— Passage for review —
◆ ◆ ◆ ◆
Just a month after voluntarily recalling several hundred thousand bottles of an antibiotic manufactured by Hi-Tech in Amityville, NY, because of dissolution issues, Akorn is now recalling what may amount to more than 1 million bottles of the generic anxiety drug hydroxyzine hydrochloride because it failed impurities specifications.

In one of two recall notices listed in the most recent FDA Enforcement Report, it reported it is voluntarily recalling 22 lots of the drug that it manufactured for KVK-Tech. That recall amounted to 424,174 bottles. In the second class II recall notice, it also said it was recalling for the same reason another 37 lots of the drug that it ostensibly manufactured for sales itself. It didn't list how many bottles that amounted to, but if each lot averaged 19,280 bottles as the lots in the KVK-Tech did, then the total would be around 1.1 million bottles.

This is not an entirely new place for Hi-Tech to find itself. In 2010, it received an FDA warning letter, in part for selling drugs that had tested outside of specifications for impurities, twice. The company got a closeout letter the following year.
◆ ◆ ◆ ◆
— Information shown —

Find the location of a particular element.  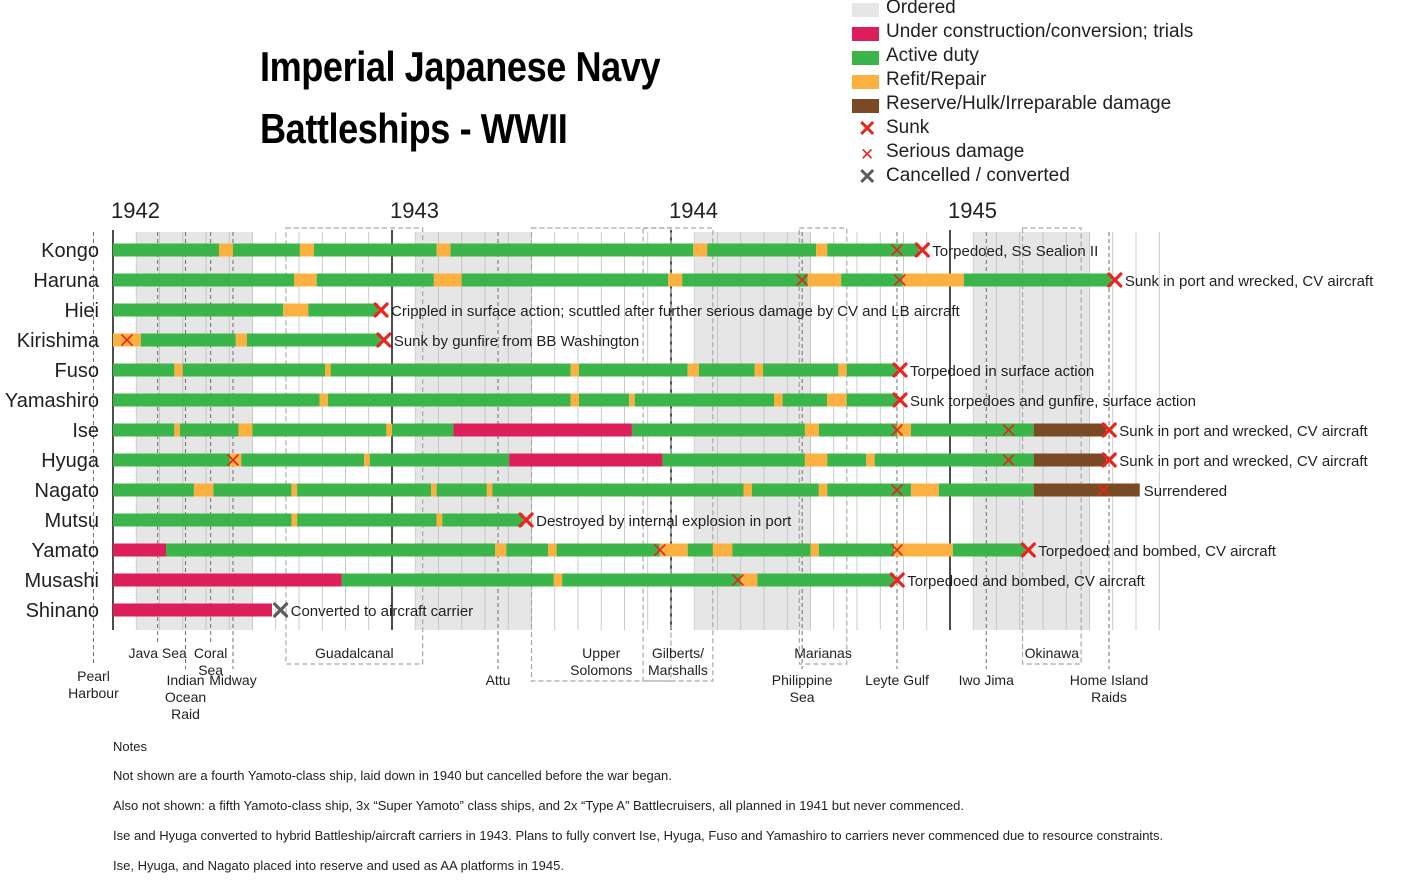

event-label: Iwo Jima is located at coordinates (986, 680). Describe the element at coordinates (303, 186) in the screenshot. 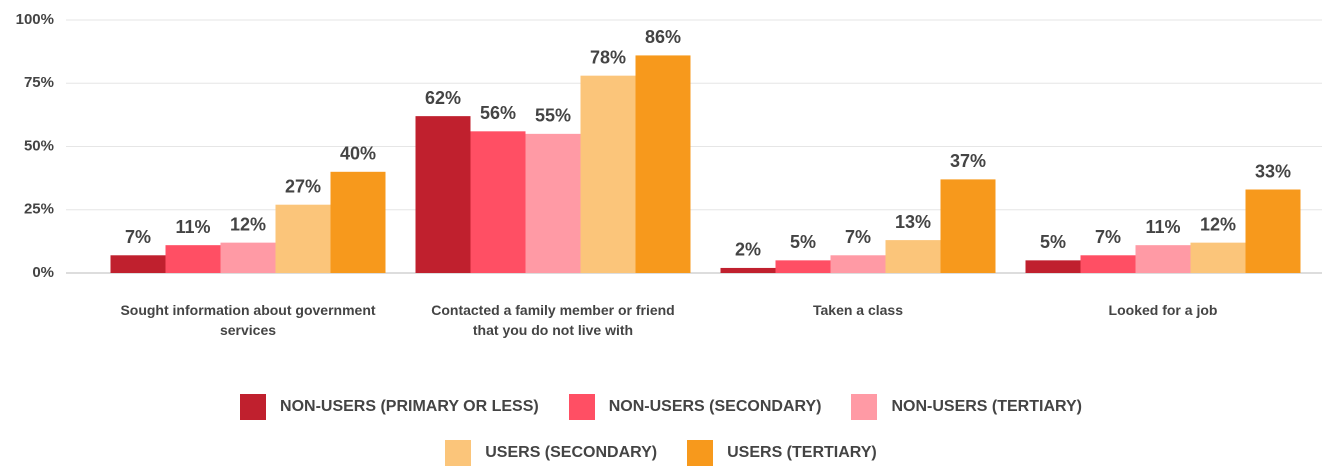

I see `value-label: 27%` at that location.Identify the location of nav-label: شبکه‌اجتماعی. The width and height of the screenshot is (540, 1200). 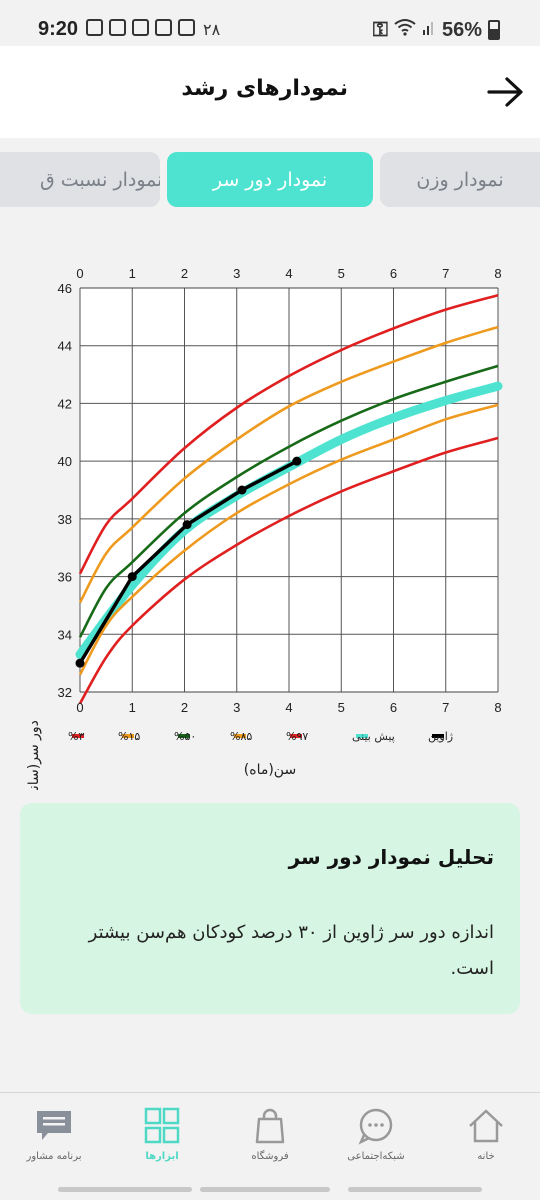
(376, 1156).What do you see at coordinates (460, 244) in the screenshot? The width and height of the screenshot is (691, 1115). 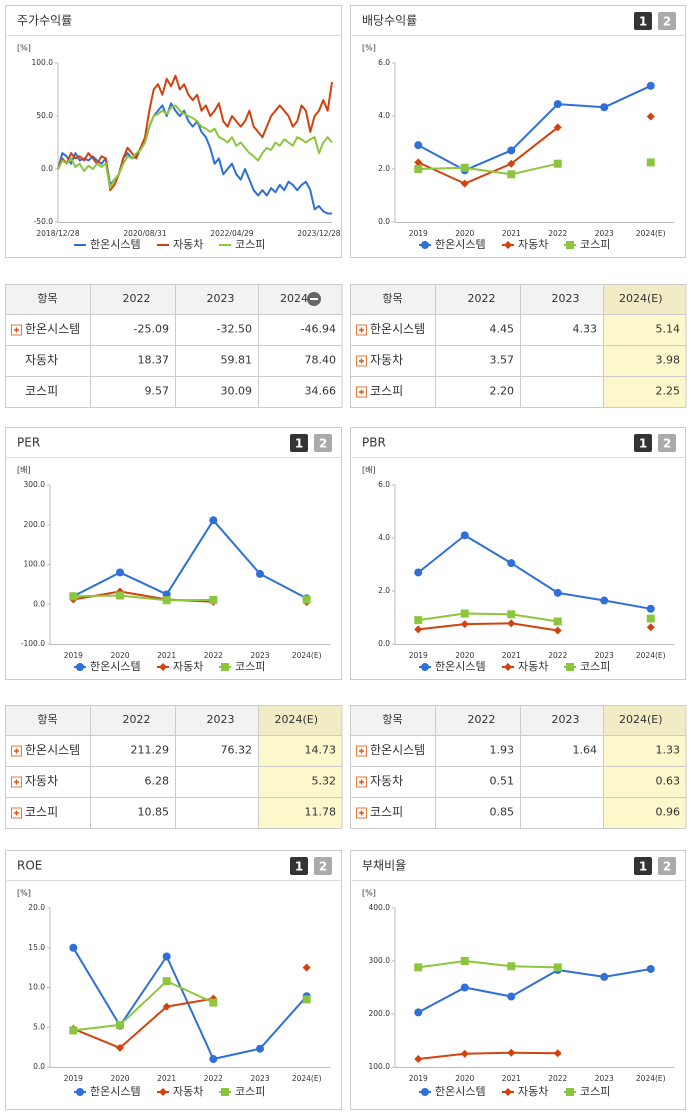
◆ ◆ ◆ ◆
— Exercise tasks —
a. Rewrite the paragraph of the recall article that begins "This is not an entirely new place" as one shorter sentence, keeping its main facts.
b. Please carry on the recall article from its final sentence.

— Results in order —
a. Hi-Tech has been here before: in 2010 it received an FDA warning letter, partly for twice selling drugs that tested outside impurity specifications, and it got a closeout letter the following year.

b.
Hi-Tech's client, Newtown, PA-based KVK-Tech, is a privately owned generics maker that is in the midst of a major manufacturing expansion. The drugmaker announced in March that it had acquired a 460,500-square-foot complex in Newtown that Lockheed Martin was unloading in order to cut costs. Anthony Tabasso, CEO of the 11-year-old KVK-Tech, said that the company will get not only more manufacturing space but also offices and labs. The company already has a manufacturing operation in Newtown and is also building a $40 million sterile injectables manufacturing facility in nearby Langhorne Township.